古代研究
―折口学を集大成した論稿集―
折口信夫(1887~1953)の論稿集。3巻。1929~30年刊。
「民俗学篇」には「妣が国へ・常世へ」「琉球の宗教」「水の女」「髯篭の話」「まといの話」「餓鬼阿弥蘇生譚」「翁の発生」「鬼の話」「大嘗祭の本義」など、他界、まれびと、依代、翁、鎮魂などがテーマの民俗学に関する論文が収録されている。
「国文学篇」には「国文学の発生」「短歌本質成立の時代」「女房文学から隠者文学へ」「古代民謡の研究」「日本書と日本紀と」など国文学・芸能史に関する論文が収録されている。
今から二十年も前、特に青年らしい感傷に耽りがちであった当時、私の通って居た学校が、靖国神社の近くにあった。それで招魂祭にはよく、時間の間を見ては、行き行きしたものだ。
今もあるように、其頃からあの馬場の北側には、猿芝居がかかっていた。ある時這入って見ると「葛の葉の子別れ」というのをしている。
猿廻しが大した節廻しもなく、そうした場面の叙情的な地の文を謡うに連れて、葛の葉狐に扮した猿が、右顧左眄の身ぶりをする。
「あちらを見ても山ばかり。
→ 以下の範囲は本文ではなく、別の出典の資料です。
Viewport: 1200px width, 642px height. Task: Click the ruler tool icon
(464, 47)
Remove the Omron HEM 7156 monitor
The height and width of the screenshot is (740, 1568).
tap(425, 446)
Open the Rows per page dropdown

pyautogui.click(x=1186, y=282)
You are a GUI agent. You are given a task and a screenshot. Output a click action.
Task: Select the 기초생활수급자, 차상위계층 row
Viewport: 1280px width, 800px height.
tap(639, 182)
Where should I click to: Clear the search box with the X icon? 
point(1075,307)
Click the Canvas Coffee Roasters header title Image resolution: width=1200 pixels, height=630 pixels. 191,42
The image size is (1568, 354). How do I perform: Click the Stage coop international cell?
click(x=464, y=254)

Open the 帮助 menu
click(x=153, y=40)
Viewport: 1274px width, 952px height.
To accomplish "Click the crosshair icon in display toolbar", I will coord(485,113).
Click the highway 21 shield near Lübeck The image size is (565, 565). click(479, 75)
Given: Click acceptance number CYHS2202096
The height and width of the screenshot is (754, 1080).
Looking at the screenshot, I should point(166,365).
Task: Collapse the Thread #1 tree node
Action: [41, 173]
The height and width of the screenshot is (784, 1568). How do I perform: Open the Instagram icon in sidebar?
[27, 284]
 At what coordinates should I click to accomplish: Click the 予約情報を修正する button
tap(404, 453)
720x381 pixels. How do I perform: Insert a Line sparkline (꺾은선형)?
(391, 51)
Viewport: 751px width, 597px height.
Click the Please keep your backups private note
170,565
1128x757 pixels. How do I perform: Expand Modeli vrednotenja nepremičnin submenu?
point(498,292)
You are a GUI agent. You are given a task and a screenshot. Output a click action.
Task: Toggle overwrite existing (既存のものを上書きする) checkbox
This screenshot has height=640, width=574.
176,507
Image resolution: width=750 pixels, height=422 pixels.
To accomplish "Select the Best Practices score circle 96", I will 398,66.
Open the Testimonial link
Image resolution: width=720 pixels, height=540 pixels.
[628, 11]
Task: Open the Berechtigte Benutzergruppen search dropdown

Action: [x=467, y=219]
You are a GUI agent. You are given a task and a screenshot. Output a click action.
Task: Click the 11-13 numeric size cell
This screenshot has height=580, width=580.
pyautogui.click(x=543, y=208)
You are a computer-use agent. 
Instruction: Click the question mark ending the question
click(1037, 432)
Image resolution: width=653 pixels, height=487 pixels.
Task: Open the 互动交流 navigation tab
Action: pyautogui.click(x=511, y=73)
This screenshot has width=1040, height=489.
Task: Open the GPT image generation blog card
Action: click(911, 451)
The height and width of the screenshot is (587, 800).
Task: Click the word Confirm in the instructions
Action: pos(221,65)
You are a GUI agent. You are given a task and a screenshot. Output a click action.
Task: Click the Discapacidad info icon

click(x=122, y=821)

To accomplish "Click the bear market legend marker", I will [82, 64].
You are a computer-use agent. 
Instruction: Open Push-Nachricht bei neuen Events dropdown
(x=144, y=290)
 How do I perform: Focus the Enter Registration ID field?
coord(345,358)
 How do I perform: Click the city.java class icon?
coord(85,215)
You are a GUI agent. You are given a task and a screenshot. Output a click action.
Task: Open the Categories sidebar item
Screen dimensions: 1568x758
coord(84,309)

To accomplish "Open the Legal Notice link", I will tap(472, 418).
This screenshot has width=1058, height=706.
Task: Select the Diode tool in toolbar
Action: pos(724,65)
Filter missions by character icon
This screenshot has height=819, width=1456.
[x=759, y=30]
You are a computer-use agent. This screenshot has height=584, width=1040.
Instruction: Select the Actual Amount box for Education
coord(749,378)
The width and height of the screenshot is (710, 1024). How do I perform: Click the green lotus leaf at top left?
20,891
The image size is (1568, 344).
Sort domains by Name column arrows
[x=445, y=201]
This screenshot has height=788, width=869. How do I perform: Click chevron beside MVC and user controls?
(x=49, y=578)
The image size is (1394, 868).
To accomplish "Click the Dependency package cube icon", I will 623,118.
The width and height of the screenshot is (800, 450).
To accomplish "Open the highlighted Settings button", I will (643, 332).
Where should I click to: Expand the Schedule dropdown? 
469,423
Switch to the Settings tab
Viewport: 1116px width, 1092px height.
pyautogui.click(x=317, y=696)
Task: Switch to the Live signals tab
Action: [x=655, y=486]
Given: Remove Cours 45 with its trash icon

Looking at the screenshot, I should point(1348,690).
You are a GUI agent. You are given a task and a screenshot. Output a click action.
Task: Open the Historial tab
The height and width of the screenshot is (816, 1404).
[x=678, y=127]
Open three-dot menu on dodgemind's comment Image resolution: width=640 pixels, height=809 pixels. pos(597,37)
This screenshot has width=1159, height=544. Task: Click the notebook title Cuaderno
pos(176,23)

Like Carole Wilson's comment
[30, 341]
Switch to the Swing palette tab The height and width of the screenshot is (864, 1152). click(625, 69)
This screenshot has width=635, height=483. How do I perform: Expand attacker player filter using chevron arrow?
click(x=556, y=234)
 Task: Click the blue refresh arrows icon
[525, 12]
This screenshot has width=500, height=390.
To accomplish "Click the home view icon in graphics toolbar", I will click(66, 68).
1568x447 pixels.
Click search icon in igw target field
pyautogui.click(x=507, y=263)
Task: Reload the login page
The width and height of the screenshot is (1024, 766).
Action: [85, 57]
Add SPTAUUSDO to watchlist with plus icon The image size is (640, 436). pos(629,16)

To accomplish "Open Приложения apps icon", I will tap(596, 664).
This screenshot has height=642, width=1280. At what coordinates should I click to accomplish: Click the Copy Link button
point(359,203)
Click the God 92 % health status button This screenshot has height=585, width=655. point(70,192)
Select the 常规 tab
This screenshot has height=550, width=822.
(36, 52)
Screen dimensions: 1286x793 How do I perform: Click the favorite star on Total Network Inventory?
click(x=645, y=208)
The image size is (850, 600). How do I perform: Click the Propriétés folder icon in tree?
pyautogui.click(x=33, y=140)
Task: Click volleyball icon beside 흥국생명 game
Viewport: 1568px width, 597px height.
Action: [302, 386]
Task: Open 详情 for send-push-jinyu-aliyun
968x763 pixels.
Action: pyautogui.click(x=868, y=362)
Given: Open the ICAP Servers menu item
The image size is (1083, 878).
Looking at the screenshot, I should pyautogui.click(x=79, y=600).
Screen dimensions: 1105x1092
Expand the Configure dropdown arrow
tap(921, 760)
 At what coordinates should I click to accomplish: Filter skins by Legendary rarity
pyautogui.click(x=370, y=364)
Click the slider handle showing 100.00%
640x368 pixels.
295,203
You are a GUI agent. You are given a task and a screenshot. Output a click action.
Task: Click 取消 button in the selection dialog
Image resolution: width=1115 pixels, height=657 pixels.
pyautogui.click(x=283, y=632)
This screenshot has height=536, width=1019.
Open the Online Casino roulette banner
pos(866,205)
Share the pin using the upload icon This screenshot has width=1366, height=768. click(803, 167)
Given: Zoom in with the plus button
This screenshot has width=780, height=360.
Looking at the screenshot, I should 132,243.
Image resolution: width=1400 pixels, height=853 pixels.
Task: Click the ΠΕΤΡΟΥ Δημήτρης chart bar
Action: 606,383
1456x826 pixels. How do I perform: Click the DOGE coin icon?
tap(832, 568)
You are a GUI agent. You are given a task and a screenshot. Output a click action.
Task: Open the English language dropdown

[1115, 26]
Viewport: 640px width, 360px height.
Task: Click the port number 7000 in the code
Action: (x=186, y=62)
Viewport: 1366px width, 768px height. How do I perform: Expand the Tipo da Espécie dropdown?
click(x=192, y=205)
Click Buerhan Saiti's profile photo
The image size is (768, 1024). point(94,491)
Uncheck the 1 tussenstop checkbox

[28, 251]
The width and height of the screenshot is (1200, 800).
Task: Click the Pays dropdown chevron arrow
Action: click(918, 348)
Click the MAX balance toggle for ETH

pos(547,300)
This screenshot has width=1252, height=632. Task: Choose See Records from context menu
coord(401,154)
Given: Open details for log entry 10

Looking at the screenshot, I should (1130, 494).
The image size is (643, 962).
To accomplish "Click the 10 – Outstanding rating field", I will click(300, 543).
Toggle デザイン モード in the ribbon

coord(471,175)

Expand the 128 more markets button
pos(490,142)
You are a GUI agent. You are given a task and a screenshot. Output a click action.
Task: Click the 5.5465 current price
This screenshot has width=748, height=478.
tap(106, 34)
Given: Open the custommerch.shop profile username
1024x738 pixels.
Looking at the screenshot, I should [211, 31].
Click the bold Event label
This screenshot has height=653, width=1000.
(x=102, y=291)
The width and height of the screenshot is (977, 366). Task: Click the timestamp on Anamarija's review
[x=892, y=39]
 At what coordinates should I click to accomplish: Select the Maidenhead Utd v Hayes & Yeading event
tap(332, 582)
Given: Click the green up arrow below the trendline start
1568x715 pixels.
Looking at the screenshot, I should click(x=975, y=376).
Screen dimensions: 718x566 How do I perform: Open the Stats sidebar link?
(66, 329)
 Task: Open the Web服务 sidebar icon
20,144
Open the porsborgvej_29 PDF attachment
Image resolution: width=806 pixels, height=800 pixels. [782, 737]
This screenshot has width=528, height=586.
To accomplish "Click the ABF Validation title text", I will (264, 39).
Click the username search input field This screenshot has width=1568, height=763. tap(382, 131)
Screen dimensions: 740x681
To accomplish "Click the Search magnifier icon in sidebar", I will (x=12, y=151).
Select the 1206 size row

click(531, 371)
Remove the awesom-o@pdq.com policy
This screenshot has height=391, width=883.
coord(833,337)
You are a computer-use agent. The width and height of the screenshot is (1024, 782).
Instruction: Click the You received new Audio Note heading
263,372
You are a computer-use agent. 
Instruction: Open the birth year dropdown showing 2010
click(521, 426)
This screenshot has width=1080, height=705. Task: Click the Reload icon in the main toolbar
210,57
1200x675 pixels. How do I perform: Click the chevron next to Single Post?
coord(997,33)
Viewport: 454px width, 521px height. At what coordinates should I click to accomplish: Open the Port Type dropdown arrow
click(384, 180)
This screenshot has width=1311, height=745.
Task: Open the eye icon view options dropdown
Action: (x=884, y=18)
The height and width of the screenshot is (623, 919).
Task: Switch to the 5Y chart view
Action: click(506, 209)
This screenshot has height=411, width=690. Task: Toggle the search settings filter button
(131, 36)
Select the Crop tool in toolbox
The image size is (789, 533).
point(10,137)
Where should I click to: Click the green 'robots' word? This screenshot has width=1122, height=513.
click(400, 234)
こちらを見ても山ばかり。」何でもそういった文句だったと思う。猿曳き特有のあの陰惨な声が、若い感傷を誘うたことを、いまだに覚えている。
平野の中に横たわっている丘陵の信太山。其を見馴れている私どもにとっては、山又山の地方に流伝すれば、こうした妥当性も生じるものだという事が、始めて悟れた。
個人の経験から言っても、それ以来、信太妻伝説の背景が、二様の妥当性の重ね写真になって来たことは事実である。今人の信太妻に関した知識の全内容になっているのは、竹田出雲の「蘆屋道満大内鑑」という浄瑠璃の中程の部分なのである。
恋人を死なして乱心した安倍ノ安名が、正気に還って来たのは、信太の森である。狩り出された古狐が逃げて来る。安名が救うてやった。
亡き恋人の妹葛の葉姫というのが来て、二人ながら幸福感に浸っていると、石川悪右衛門というのが現れて、姫を奪う。安名失望の極、腹を切ろうとすると、先の狐が葛の葉姫に化けて来て留める。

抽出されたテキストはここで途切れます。